Seit langem versuchen sie, der Menschheit einzureden, ihre Ordnung sei der göttlichen überlegen. Gott fordere Verzicht, Pflichterfüllung und freiwillige Beschränkung. Sie böten stattdessen Genuss, Reichtum, Überfluss und Luxus. Sie verschweigen, dass ihr Reich diese Versprechungen nur für einen winzigen Teil der Menschheit erfüllen kann und darauf angewiesen ist, den Rest in Unfreiheit schuften zu lassen. Im Übrigen baut ihr System auf der Lüge auf, dass materielle Genüsse, Befriedigung der Triebe und das Schwelgen in Luxus, der Seele die Ruhe schenke, nach der jeder Mensch sich sehnt. Ihre Verlockungen verschaffen kurzfristige Glücksgefühle, denen ein immer schlimmerer, seelischer Kater folgt, der einen Seelenzustand vollkommenen Unglücks und verzweifelter Zerrüttung schafft. Der so gefangene Mensch hasst sich selbst und richtet seinen Selbsthass gegen andere.

Was zu tun bleibt

Es wird zur Weltregierung kommen. Aber nicht, weil die Verschwörer so mächtig sind – das sind sie – sondern, weil die Menschheit sich freiwillig in die Sklaverei begeben wird. Aus Trägheit, Bequemlichkeit und mangelnder Weitsicht.

Das Reich der Christen ist nicht von dieser Welt. Die Christenheit ist nicht dazu berufen, mit Gewalt ein Paradies auf Erden zu errichten. Es ist Unrecht, andere zu seinen Ansichten zwingen zu wollen. Das gilt insbesondere für denjenigen, der davon überzeugt ist, die Wahrheit zu besitzen. Wie oft muss es noch gesagt werden: Gewaltanwendung ist ausschließlich zu Selbstverteidigung erlaubt.

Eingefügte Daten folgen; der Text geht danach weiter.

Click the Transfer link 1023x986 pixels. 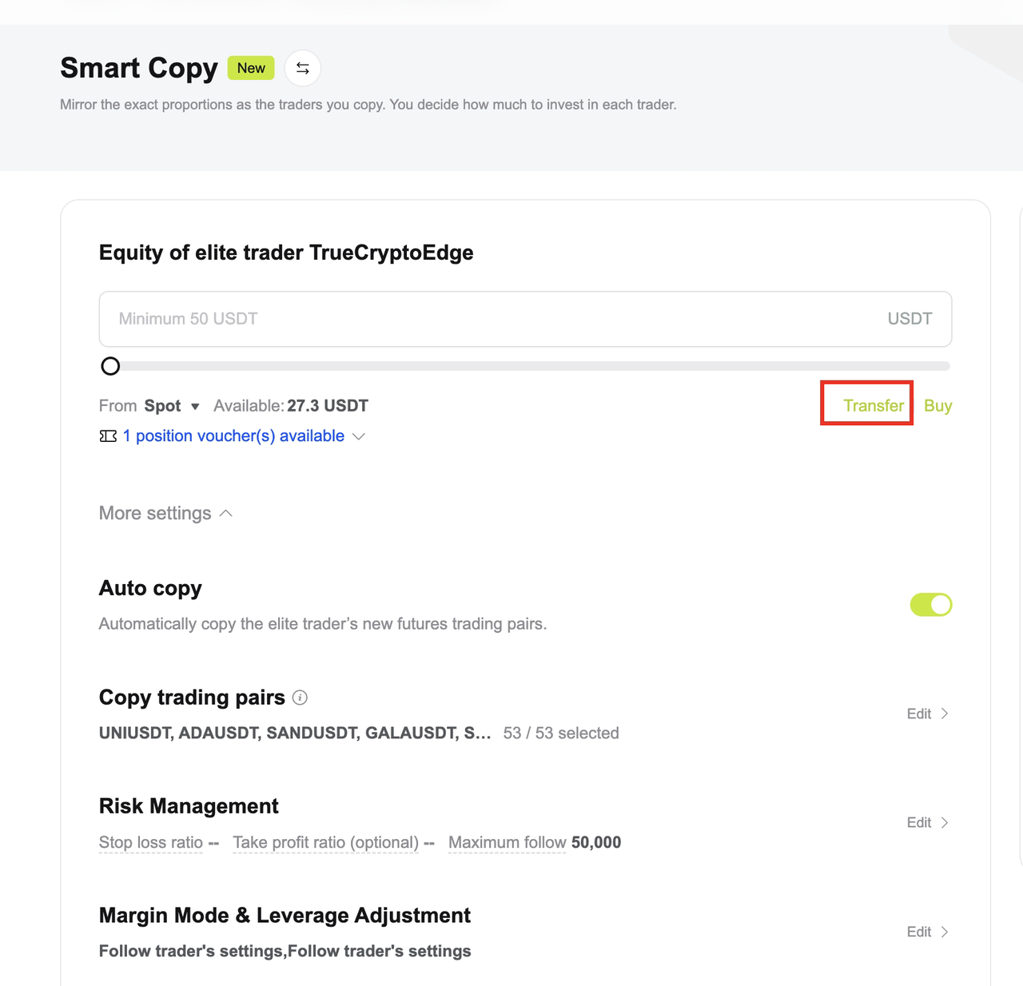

Wahrheit setzt sich durch das Wort durch. Was sich nicht verhindern lässt, muss ertragen werden.

Über 1000 Jahre haben Christen die abendländische Kultur geprägt. Die Sünde konnten sie nicht aus der Welt schaffen – sie erlagen ihr häufig selbst – aber ihr Glaube war die Grundlage für Kunstwerke überirdischer Schönheit, die zumindest einen Vorgeschmack auf das Reich Gottes geben. Unter anderem vermag dies die klassische Musik. Sie ist ohne Christentum nicht denkbar, wie selbst Richard Wagner zugegeben hat, nicht gerade ein der Frommheit Verdächtiger. Dem ungläubigen Zweifler, der behauptet, Gleichwertiges wäre auch ohne Christentum entstanden, ist nicht zu helfen.

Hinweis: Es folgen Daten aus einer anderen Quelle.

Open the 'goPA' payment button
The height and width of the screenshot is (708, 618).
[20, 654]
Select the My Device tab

Nun sollen die Ideologen des Säkularismus erst einmal beweisen, ob sie etwas Vergleichbares oder gar Besseres zu schaffen in der Lage sind. Der Autor hält dies für unwahrscheinlich.

Christliches Verhalten in Krisenzeiten zeigt sich am Mitmenschlichen, am helfen, heilen, zusammenhalten, teilen, abgeben und unterstützen. Jeder Mensch ist selbst der Ursprung des Wandels in der Welt. Vor allem vier Dinge sind es, die jeder Einzelne in seinem direkten Umfeld tun kann: die christliche Gemeinde stärken, den Ort verschönern, an dem man lebt, die Armut lindern und die Eingewanderten in die christliche, deutsche Kultur integrieren.

Gottes Pläne sind unergründlich, seine Gebote sind offenbart.